« On peut au moins savoir ce qui suit à propos d’un écrivain et de son œuvre : tous deux errent ensemble dans le labyrinthe en spirale le plus parfait qu’on puisse imaginer ; un long chemin circulaire où destination et origine se confondent : la solitude.
C’est ainsi que ça commence La mémoire humaine est cachée de Mohamed Mbougar Sarr. Un roman qui ne peut vraiment pas être évalué équitablement. Ce n’est pas un livre mais plusieurs. Tant au niveau des histoires diverses qui se déplacent dans le temps et autour du monde, que stylistiquement : la forme journal intime, avec des phrases de plusieurs pages, comme si elles étaient écrites directement de la tête dans un flux sans fin. Formulation de l’histoire, de la religion, de la politique et de la philosophie du point de vue de différentes personnes à différentes époques et sur différents continents. Les lettres qui, vous l’espérez, apporteront des réponses à toutes les questions que vous pourriez avoir en tant que lecteur.
Quand je dois le décrire, le mot verbeux me vient à l’esprit. Parfois, je devais remonter plusieurs pages en arrière pour trouver le point de rupture où la personne dont je pensais lire l’histoire avait cessé de raconter et la personne suivante, à un moment et à un endroit différents, commençait son histoire. La langue est incroyablement poétique par endroits. Les sujets abordés sont vastes. Le racisme, le colonialisme, la situation des migrants africains d’hier et d’aujourd’hui. Il y a quelque chose de sombre dans le livre, mais c’est aussi parfois hilarant.

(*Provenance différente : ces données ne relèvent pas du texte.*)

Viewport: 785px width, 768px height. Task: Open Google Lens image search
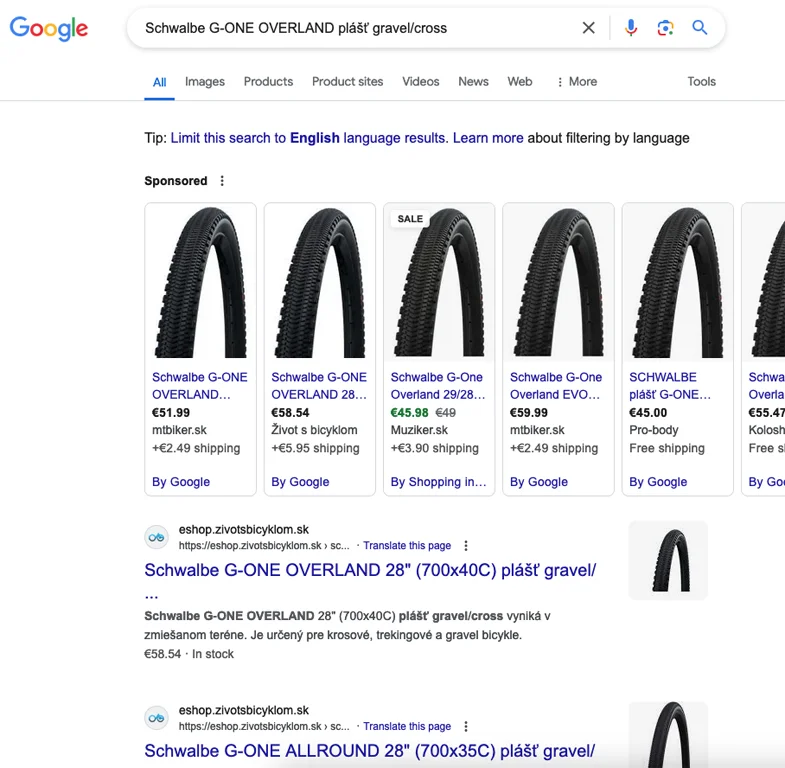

L’histoire de base parle du jeune écrivain Diégane Latyr Faye du Sénégal qui est obsédé par un roman « Labyrinthe de l’inhumanité » écrit dans les années 1930. Cet auteur, TC Elimanes, est également né au Sénégal. Son père avait obtenu la permission d’étudier dans «l’école blanche» de son pays natal, puis s’était battu et était mort pour la France pendant la Première Guerre mondiale.
Quand il s’est présenté et a dit à sa femme qu’il partait à la guerre, ce qu’il voulait dire, c’est que « la France va gagner rapidement avec l’aide de ses fils et frères africains. » Elle a répondu : « Des fils ? Frères? Non : vous êtes leurs esclaves. Vous mourrez pour la France. Et être oublié.
Malgré l’aversion de sa mère pour la France, elle a quand même permis à son fils d’étudier à l’école catholique et il a finalement déménagé à Paris pour fréquenter l’université.
En 1932, Elimanes publie un roman qui suscite d’abord un grand étonnement en Europe et est salué par les intellectuels. Finalement, il est accusé d’avoir plagié d’autres grands auteurs et disparaît de la scène littéraire sans laisser de trace. Tous les exemplaires du livre sont détruits, et même l’éditeur qui l’a publié est peint en noir. Beaucoup avant Diégane ont cherché en vain la réponse à la question de savoir où Elimanes est allé.
Dans sa quête, Diégane rencontre l’écrivain Siga D, qui s’avère être la cousine d’Elimane et a beaucoup à dire sur lui, sa vie, sa propre vie et son écriture.
En plus de l’histoire de cadrage proprement dite avec le mystère de l’auteur disparu, l’ensemble du roman rend hommage au pouvoir de la littérature, mais a également un fort engagement social et politique.
Il y a des virages serrés entre le discours philosophique, les manifestations politiques et le mysticisme africain. Il est clair que l’auteur pointe du doigt le racisme structurel et les problèmes avec les colonisateurs français sans agir comme un pointeur. Au contraire, le lecteur est encouragé à réfléchir encore quelques fois à ces questions et à la manière dont les problèmes contemporains sont liés à l’histoire commune de l’Europe et de l’Afrique du XIXe siècle à nos jours.
Annika Skarf
Mohamed Mbougar Sarr est né en 1990 à Dakar, au Sénégal, où il a grandi et vit encore aujourd’hui. Il a étudié la littérature et la philosophie en France. En 2021, il est devenu le premier Africain vivant en Afrique à recevoir le prix littéraire le plus prestigieux de France, le prix Goncourt, pour son quatrième livre « La mémoire de l’homme est cachée ».